I have been looking at house sales data from the UK (actually England and Wales). This is derived from the Land Registry data set (approx. 4GB) which contains all house sales data from mid 1990s. Data contains full address information so one can use reverse geo-coding to get the location of the sales.
Sales Density Over the Years
If we compare the number of sales over the years an interesting picture emerges. Below is the geographical distribution of active regions (w.r.t. number of sales).
Years 2004-2007 there is strong activity in the housing market – this is especially true for London (the big patch of green), South coast and South West of England.
The activity penetrates deeper (look at Wales and South West) as the saturation starts to kick in.
The financial crisis hits and we can immediately see a weakening of sales across England and Wales. It becomes more difficult to get a mortgage.
Market shows first signs of recovery especially around London.
Market recovery starts to gain momentum especially outside London.
The recovery is now fairly widespread thanks to various initiative by the Government, rock bottom interest rates and a generally positive feeling about the future.
Brexit and other factors kick in – the main issue is around ‘buy-to-let’ properties which are made less lucrative thanks to three-pronged attack: increase in stamp duty on a second house, removal of tax breaks for landlords and tightening of lending for a second home (especially interest-only mortgages).
Finally 2017 once can see that the market is again cooling down.
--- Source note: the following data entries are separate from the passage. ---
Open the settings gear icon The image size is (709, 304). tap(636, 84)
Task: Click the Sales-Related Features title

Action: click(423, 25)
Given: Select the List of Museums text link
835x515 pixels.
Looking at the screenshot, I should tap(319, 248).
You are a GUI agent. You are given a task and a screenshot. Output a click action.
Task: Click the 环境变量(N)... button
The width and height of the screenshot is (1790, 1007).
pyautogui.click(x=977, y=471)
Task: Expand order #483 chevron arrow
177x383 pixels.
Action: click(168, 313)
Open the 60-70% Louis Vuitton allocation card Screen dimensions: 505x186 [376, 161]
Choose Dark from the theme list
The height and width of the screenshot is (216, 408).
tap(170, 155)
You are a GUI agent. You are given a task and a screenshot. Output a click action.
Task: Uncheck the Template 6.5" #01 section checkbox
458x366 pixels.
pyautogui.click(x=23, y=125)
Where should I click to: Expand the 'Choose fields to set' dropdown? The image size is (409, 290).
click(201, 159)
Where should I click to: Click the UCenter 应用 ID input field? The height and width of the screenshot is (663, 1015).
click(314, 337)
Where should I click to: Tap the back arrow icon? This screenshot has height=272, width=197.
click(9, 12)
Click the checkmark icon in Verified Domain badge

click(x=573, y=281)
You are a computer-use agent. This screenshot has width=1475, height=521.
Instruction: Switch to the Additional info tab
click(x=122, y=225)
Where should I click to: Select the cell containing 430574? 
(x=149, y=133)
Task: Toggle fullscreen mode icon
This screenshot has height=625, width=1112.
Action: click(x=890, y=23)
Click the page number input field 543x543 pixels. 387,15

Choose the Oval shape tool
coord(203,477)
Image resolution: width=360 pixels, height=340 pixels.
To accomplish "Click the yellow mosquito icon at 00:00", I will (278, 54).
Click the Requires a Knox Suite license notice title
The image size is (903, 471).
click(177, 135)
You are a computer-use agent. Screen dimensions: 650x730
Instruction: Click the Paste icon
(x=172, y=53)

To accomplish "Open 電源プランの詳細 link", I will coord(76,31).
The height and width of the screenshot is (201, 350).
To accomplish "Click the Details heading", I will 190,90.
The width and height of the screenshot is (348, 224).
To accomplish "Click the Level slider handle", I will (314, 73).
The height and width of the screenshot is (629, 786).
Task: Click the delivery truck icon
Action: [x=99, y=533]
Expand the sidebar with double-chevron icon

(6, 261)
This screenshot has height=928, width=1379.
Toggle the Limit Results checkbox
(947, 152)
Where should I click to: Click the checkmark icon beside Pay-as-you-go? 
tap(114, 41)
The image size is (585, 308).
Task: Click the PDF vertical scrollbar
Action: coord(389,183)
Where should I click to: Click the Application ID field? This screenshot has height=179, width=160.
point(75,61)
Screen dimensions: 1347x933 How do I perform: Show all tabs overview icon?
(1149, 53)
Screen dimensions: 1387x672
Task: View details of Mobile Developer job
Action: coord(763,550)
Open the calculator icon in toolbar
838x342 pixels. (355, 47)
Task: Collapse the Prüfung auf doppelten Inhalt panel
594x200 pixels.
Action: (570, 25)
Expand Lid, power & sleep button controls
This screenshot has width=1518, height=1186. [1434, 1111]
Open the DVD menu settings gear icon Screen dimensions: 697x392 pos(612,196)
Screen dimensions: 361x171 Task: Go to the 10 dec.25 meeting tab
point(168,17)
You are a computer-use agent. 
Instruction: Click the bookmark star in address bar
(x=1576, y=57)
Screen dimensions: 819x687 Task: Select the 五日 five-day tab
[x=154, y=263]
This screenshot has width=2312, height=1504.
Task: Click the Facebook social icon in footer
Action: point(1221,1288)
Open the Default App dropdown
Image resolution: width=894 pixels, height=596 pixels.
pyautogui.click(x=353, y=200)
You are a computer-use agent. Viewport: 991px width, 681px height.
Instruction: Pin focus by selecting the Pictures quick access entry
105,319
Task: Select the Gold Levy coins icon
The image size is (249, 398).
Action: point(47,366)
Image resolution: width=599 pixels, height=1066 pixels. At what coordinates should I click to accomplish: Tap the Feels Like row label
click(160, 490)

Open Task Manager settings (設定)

Latest data suggests house prices have started falling once again and with the recent rise in interest rates it will make landing a good deal on a mortgage all that more difficult.
Average House Prices
Above graph shows how the Average price of Sales has changed over the Years. We see there is a slump in prices starting from 2017. It will be interesting to see how the house prices behave as we start 2018. It will be a challenge for people to afford higher mortgages as inflation outstrips income growth. This is especially true for first-time buyers. Given the recent bonanza of zero percent stamp duty for first time buyers I am not sure how much of an impact (positive) this will have.
Returns on Properties
Above graph shows how the returns and risks associated with a house change after a given number of years. It is clear that it is easier to get a return when a house is held for at least 5 years. Below that there is a risk of loosing money on the property. Properties resold within two years are most likely to make a loss. This also ties in with a ‘distress’ sale scenario where the house is sold without waiting for the best possible offer or in times of slowdown where easy term mortgages are not available.
Number of Times Re-sold
Above graph shows the number of times a house is re-sold (vertical) against the number of years it is held for before being re-sold. Most houses are re-sold within 5 years. But why a massive spike where houses are re-sold within 2 years? One possible explanation is that these are houses that are bought by a developer, improved and then re-sold within a year or so.
House Transactions by Month of Year

What is the best time of the year to sell your house? Counting number of transactions by month (figure above) we can see number of transactions increases as Spring starts and continues to grow till the end of Summer. In fact 60% more houses are sold in Jun – Aug period as compared to Jan – March.
Transactions tend to decrease slightly as Autumn starts and falls off towards end of the year. This is expected as people would not want to move right after Christmas or early in the new year (winter moves are difficult!)
Infrastructure
I have used Apache Spark (using Java) to summarise the data from approximately 4 GB to 1-1.5 GB CSV files and then Python to do next round of aggregations and to generate the plots.
Next step will be to incorporate some Machine Learning into the process.